-------- INFORMATION SHOWN

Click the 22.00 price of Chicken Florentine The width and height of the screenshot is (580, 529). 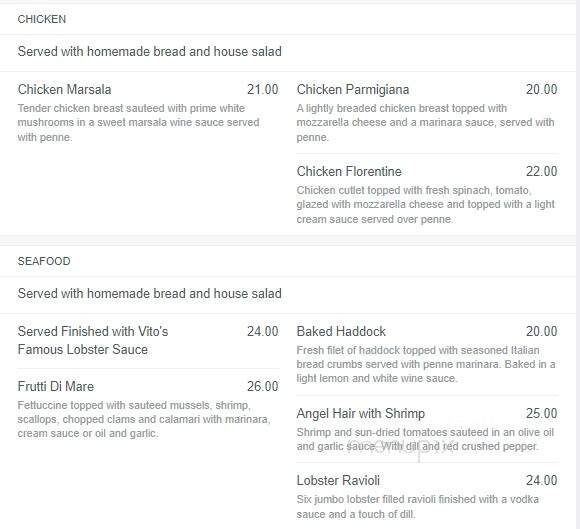[542, 172]
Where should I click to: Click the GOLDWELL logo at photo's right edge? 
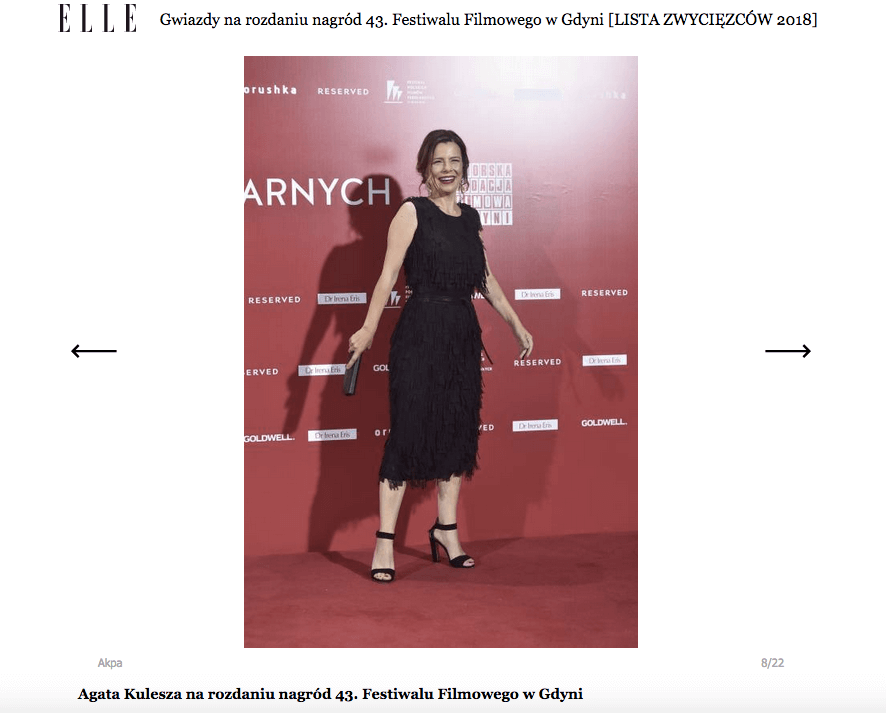coord(604,422)
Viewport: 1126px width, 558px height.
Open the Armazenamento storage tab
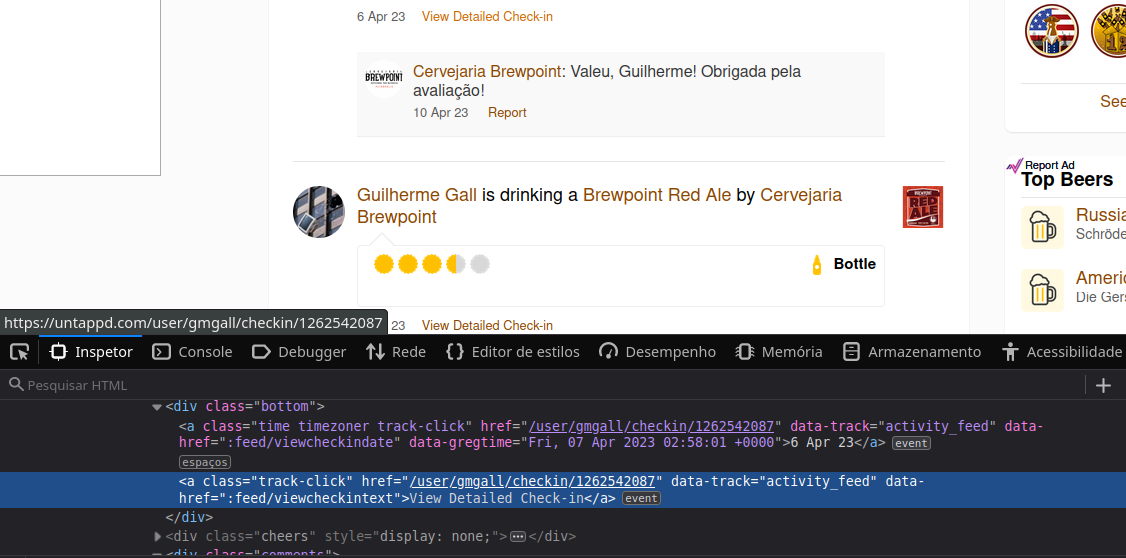click(x=911, y=352)
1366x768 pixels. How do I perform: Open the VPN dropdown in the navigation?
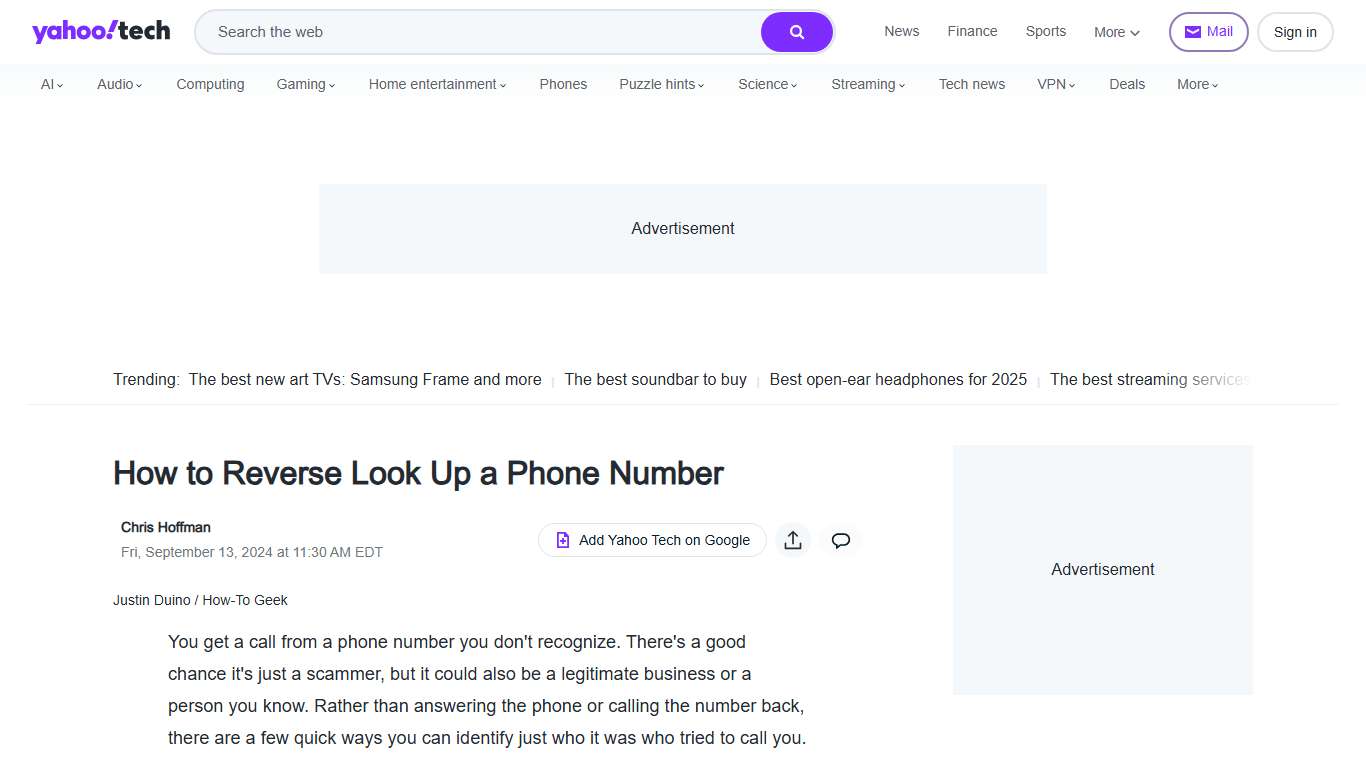click(x=1056, y=84)
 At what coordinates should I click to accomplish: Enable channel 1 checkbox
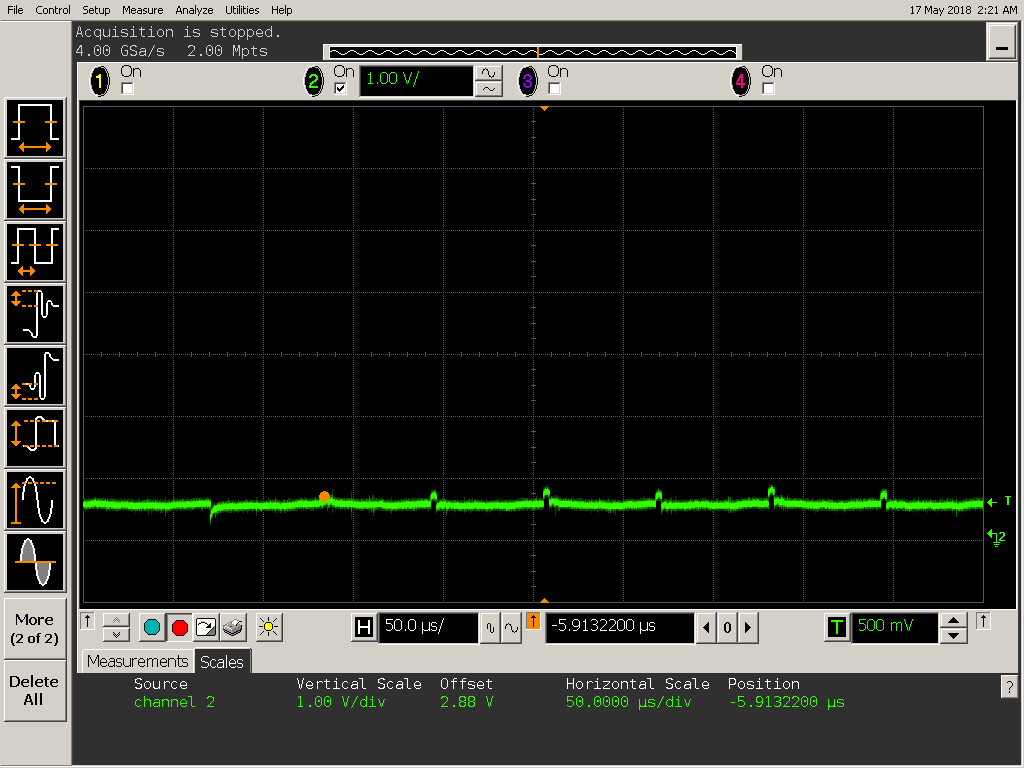(x=127, y=88)
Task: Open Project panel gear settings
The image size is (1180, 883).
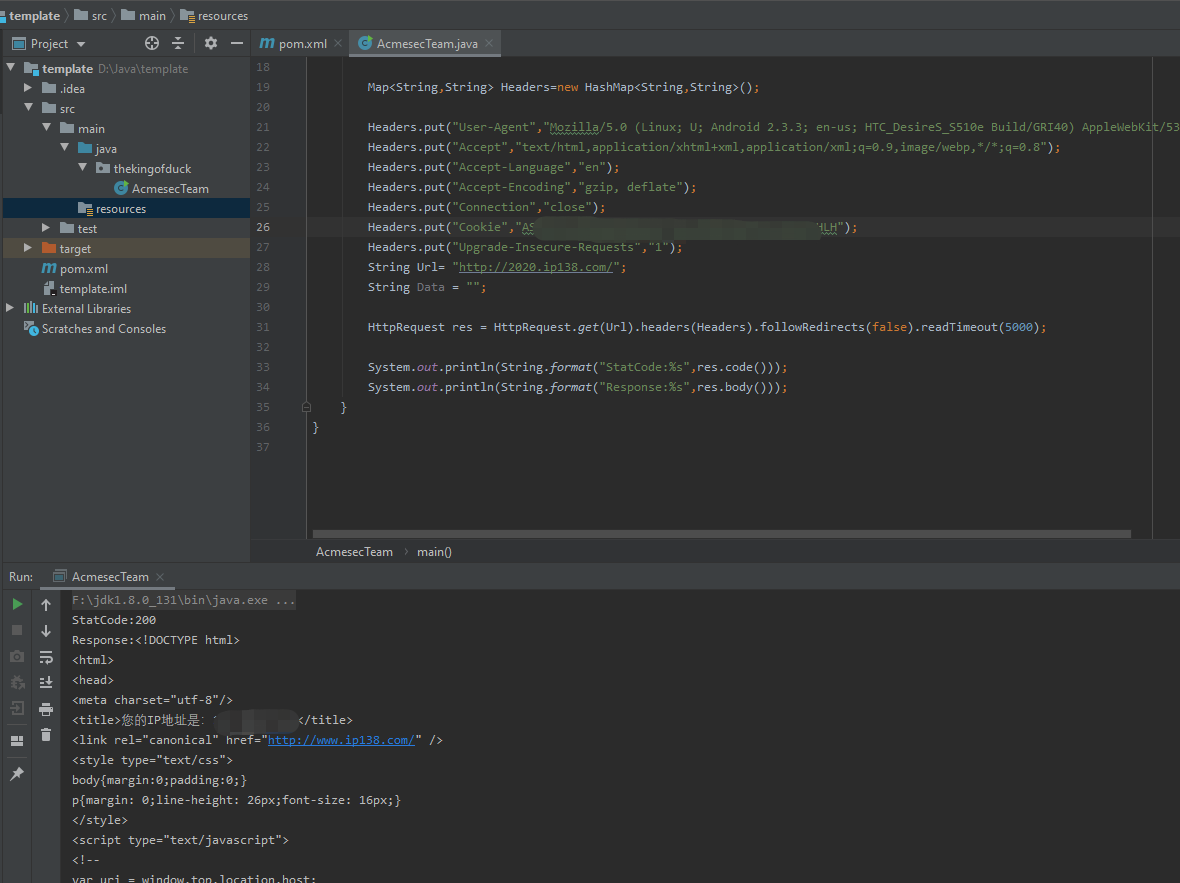Action: 210,43
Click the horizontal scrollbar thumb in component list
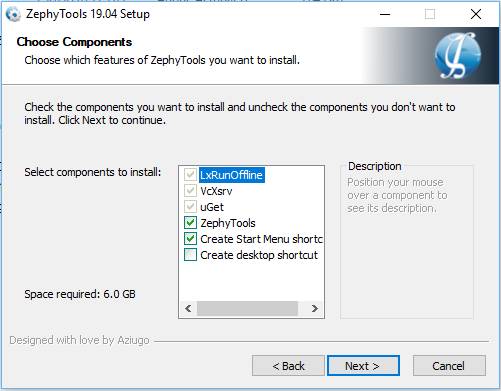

----------------

### WHAT YOU NEED TO DO
Quote the records from the line containing "1366x768 pixels. How" through the line containing "Action: 210,43", including both of those lines, and leave the pictures out of your answer.

### IN RESPONSE
1366x768 pixels. How do I perform: Open the VPN dropdown in the navigation?
click(x=1056, y=84)
 At what coordinates should I click to accomplish: Enable channel 1 checkbox
(x=127, y=88)
Task: Open Project panel gear settings
The image size is (1180, 883).
Action: 210,43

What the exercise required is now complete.